What the task requires: Every line below that holds "plus" must be copied.

Data to use:
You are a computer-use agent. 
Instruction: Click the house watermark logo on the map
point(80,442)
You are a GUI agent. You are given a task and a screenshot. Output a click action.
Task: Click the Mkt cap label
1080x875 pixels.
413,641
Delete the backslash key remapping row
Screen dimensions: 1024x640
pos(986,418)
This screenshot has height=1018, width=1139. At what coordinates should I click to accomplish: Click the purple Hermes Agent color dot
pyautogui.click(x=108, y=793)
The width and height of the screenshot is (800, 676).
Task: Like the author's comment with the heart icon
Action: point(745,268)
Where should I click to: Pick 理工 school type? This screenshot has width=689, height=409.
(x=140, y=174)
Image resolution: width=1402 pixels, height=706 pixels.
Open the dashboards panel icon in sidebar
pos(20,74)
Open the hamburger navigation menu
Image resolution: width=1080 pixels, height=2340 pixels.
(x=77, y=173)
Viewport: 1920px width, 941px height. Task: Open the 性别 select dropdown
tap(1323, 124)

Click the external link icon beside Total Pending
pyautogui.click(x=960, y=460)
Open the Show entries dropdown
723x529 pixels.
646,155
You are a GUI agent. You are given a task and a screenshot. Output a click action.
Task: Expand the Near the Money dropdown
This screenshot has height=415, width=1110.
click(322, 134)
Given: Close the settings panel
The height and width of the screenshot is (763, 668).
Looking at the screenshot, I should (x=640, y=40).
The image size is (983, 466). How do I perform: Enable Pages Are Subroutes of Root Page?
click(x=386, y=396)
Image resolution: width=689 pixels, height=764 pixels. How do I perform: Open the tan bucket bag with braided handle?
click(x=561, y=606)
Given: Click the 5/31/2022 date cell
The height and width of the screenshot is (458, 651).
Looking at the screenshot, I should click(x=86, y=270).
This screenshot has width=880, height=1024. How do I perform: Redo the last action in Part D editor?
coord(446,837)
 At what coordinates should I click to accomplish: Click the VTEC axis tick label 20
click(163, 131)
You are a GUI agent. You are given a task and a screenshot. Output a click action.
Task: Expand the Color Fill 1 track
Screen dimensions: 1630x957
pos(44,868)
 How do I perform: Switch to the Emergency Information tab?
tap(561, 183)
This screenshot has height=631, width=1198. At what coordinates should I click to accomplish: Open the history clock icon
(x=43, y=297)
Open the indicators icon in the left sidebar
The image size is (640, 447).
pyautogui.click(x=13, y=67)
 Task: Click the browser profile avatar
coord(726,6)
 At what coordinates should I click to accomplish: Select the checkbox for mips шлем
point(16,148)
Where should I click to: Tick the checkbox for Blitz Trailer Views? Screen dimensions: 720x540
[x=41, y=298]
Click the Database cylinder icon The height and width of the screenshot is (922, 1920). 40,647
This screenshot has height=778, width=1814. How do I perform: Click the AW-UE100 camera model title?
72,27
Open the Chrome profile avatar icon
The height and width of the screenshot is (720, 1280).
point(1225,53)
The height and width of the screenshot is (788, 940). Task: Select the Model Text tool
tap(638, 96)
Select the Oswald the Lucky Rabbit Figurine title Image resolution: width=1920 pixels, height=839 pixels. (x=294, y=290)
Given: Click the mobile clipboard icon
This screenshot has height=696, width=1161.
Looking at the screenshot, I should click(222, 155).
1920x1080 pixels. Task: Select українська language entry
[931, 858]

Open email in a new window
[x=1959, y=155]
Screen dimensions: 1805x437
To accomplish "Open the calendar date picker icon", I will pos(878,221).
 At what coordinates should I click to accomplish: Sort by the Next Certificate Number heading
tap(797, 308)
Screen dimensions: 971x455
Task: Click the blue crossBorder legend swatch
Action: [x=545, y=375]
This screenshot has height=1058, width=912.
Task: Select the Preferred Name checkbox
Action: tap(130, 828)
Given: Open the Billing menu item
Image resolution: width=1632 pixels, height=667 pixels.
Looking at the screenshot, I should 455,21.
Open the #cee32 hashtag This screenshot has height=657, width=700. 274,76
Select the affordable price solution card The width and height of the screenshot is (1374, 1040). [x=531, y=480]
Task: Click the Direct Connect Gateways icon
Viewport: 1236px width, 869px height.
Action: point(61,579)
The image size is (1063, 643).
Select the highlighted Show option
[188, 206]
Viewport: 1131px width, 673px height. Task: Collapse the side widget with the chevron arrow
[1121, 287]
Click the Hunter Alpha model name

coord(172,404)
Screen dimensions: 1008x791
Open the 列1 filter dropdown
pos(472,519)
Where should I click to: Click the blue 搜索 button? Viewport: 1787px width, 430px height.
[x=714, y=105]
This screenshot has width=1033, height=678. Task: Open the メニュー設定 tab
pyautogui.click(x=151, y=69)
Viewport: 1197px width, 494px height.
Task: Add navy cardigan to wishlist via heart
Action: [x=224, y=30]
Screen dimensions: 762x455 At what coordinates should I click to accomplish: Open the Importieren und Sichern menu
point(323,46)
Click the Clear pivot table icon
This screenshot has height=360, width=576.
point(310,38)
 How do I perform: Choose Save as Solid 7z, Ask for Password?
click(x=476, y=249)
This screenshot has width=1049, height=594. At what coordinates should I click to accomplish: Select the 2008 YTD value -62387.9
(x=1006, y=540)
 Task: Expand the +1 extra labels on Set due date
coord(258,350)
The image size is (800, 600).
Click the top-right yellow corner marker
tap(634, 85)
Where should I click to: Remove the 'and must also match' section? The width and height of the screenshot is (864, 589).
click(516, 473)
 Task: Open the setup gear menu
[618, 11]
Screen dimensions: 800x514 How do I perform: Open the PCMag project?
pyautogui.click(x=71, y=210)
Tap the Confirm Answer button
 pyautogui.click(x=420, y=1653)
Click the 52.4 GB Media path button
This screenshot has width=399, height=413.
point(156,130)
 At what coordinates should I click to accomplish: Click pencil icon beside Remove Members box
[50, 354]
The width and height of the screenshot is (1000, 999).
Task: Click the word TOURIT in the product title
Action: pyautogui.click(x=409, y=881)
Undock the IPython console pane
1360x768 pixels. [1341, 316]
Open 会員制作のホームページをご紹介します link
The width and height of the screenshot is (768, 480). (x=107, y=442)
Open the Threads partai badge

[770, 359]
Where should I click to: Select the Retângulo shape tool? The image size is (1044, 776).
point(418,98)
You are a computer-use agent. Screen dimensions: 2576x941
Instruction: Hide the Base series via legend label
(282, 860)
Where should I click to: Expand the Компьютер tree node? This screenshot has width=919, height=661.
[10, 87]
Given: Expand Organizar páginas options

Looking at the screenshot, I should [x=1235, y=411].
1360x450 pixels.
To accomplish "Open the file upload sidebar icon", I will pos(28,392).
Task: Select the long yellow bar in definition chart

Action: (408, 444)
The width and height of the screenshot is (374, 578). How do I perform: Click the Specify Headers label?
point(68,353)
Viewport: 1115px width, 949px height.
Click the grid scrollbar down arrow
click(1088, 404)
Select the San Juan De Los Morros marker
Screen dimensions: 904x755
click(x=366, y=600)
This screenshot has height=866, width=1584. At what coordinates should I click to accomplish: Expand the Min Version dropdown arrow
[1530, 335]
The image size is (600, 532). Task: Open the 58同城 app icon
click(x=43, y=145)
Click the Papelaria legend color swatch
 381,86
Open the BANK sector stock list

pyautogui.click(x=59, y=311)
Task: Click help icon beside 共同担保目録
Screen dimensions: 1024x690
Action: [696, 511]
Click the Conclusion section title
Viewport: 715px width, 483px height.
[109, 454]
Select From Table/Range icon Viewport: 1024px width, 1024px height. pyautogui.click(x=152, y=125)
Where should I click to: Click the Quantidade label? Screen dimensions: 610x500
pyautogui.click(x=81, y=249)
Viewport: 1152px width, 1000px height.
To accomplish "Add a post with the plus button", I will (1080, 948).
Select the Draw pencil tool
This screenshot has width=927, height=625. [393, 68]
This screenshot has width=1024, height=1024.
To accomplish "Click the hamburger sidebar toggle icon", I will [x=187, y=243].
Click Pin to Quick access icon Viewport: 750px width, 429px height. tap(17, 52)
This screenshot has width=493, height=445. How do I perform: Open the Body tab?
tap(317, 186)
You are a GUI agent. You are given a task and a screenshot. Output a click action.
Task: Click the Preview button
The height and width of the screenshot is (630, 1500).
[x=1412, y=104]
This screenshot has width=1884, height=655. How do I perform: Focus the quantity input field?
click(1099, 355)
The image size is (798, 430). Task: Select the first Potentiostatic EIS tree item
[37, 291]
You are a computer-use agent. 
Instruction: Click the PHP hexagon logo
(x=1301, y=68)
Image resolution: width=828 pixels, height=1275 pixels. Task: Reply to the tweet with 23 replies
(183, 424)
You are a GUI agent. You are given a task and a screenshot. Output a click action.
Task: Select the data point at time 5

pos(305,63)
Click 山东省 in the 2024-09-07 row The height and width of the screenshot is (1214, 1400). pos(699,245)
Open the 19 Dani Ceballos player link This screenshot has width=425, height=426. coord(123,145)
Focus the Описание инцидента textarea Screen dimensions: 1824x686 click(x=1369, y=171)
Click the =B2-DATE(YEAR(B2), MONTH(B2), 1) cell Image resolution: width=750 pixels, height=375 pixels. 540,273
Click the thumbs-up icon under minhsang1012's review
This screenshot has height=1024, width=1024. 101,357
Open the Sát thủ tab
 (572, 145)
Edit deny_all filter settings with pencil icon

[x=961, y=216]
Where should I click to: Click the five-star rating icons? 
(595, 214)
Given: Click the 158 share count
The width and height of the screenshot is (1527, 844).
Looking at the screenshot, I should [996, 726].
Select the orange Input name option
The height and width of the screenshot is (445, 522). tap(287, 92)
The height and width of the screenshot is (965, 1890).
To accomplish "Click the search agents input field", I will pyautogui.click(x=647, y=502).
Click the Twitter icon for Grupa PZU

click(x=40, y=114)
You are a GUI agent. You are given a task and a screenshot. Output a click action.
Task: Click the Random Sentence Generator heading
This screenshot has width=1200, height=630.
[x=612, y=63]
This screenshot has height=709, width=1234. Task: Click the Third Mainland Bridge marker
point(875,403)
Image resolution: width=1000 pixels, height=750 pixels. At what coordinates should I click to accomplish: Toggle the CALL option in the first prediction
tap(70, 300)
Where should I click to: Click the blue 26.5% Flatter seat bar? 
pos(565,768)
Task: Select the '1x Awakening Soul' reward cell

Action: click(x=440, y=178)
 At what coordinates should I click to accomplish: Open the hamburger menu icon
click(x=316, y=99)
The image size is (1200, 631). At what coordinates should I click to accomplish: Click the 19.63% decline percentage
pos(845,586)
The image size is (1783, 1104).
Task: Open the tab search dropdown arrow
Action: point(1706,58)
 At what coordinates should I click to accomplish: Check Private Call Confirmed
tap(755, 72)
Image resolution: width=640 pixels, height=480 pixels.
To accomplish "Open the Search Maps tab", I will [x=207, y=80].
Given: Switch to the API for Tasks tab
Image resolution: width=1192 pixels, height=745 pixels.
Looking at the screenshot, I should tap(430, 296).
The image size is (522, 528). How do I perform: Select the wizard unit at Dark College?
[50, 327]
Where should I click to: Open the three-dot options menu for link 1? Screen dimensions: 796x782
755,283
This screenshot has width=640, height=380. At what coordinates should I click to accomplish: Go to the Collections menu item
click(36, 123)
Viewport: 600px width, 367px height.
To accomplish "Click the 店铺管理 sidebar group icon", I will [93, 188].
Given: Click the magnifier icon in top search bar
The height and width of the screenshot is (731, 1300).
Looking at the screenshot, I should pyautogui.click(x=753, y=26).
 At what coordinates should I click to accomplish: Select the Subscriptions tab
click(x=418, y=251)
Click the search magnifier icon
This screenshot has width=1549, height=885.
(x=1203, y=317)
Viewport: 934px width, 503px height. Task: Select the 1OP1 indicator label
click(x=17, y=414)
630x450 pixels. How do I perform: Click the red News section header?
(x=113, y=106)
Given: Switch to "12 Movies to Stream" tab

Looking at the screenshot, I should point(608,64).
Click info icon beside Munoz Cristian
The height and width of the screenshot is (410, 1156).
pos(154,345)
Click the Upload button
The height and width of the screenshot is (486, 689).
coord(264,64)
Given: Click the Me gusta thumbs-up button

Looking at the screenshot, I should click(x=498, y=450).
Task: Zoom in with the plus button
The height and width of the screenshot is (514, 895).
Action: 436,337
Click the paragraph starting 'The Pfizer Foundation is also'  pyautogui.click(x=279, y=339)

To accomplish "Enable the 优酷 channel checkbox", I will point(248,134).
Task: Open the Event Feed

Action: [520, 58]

Written solution:
To accomplish "Add a post with the plus button", I will (1080, 948).
Task: Zoom in with the plus button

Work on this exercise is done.